La desconfianza presidencial en los órganos autónomos ha sido un obstáculo enorme para el desarrollo de un sistema de procuración de justicia más técnico que político y más eficaz para enfrentar las conductas delictivas. Estos años serán una época de retroceso en la construcción de auténticas fiscalías independientes, bien capacitadas para la investigación y la presentación de casos ante los tribunales y los poderes judiciales tampoco habrán avanzado en su profesionalización e independencia.

Tampoco será este sexenio una época de evolución de la gobernabilidad democrática.
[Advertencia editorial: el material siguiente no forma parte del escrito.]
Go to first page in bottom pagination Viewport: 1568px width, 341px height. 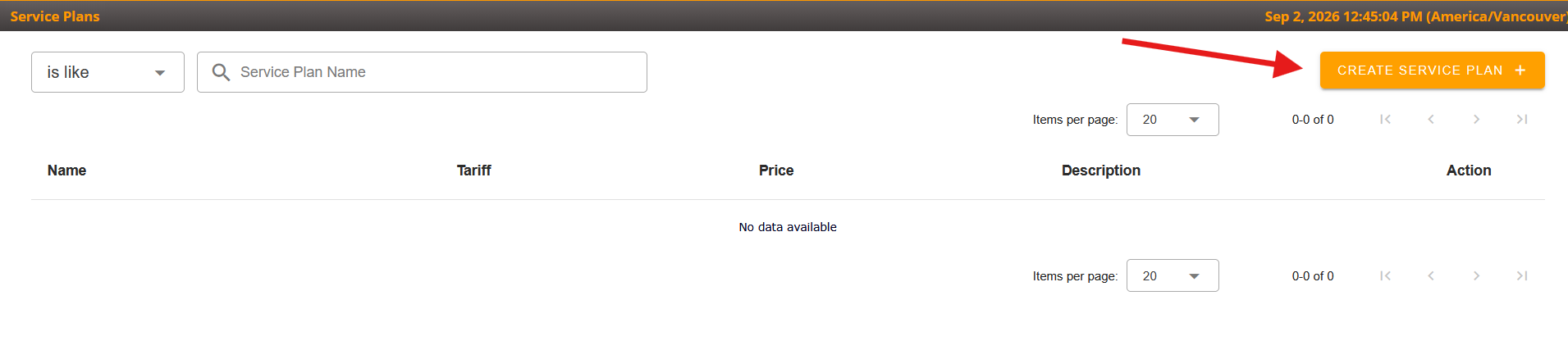point(1385,275)

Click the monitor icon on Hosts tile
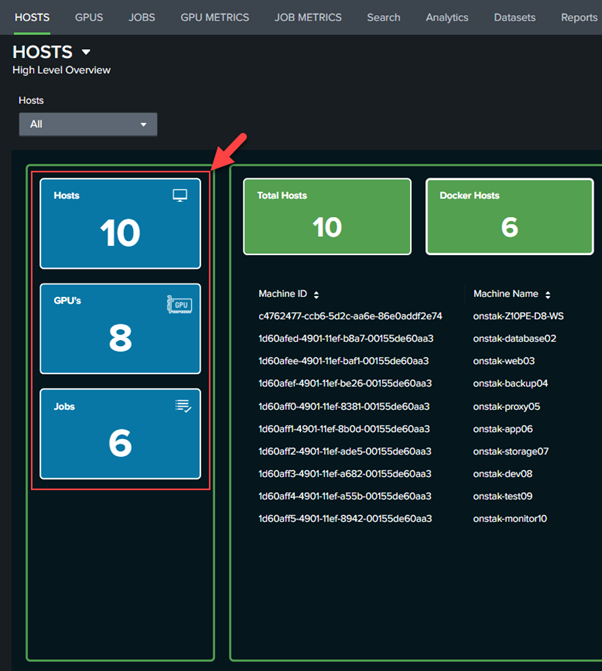[x=180, y=196]
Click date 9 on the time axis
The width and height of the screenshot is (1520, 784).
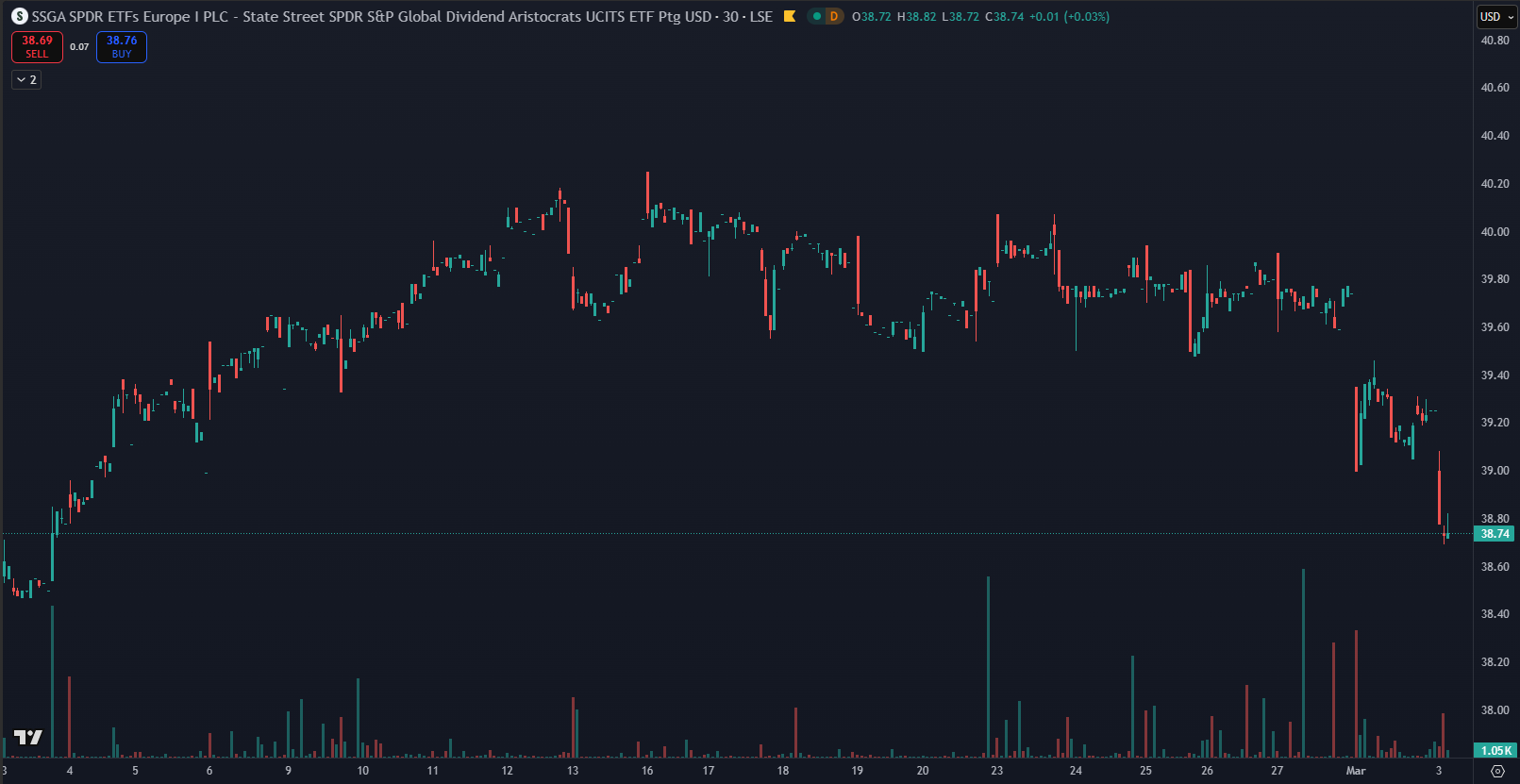click(289, 771)
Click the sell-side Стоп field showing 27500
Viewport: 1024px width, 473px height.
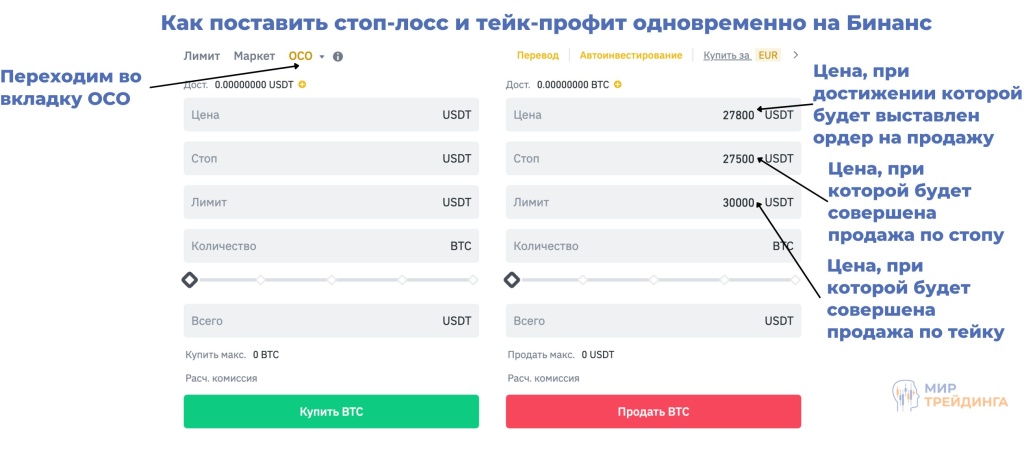coord(652,159)
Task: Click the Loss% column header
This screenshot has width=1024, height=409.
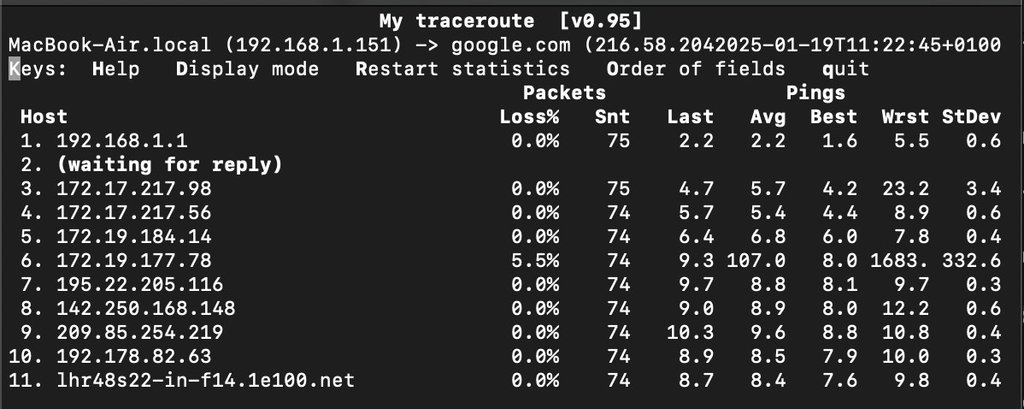Action: point(529,117)
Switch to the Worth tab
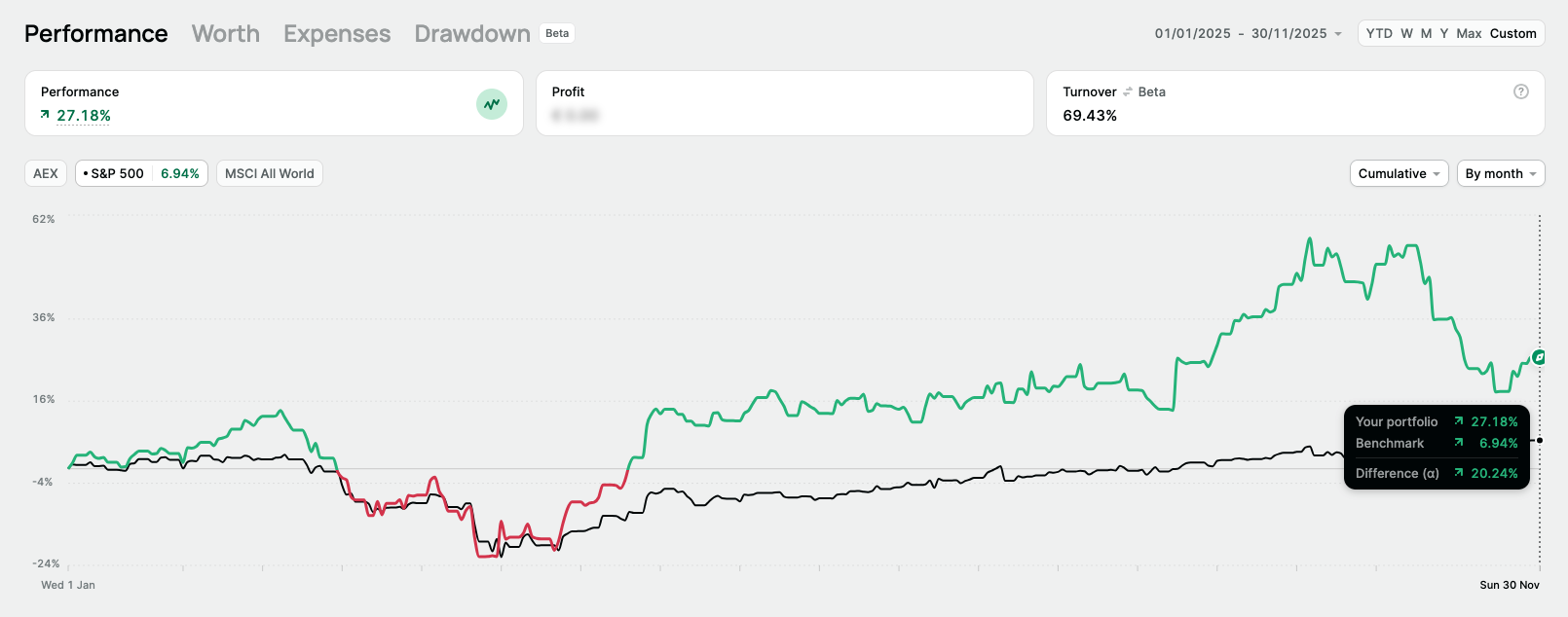1568x617 pixels. (x=226, y=34)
Las veleidades autoritarias de López Obrador han engarzado de manea perversa con la aplastante mayoría de su partido en el Congreso, en la medida en la que se trata de una coalición unida sólo en torno a la figura del caudillo y donde lo que se premia es la lealtad y la disciplina, mientras se castiga la independencia de criterio y el trabajo vinculado a causas y propuestas.

Mucho se podría discutir sobre cómo mejorar la representatividad del legislativo, cómo aumentar la proporcionalidad en el Congreso y cómo propiciar la colaboración creativa entre poderes, pero el hecho de que el Presidente se haya planteado el objetivo de reducir la autonomía de los órganos electorales hace que toda reforma de la política, incluida la necesaria de los partidos políticos, deba ser aplazada.

Al final, este será uno más de los gobiernos fallidos que han sido recurrentes en México, pero dejará costurones y cicatrices en el tejido social que tardarán mucho en sanar.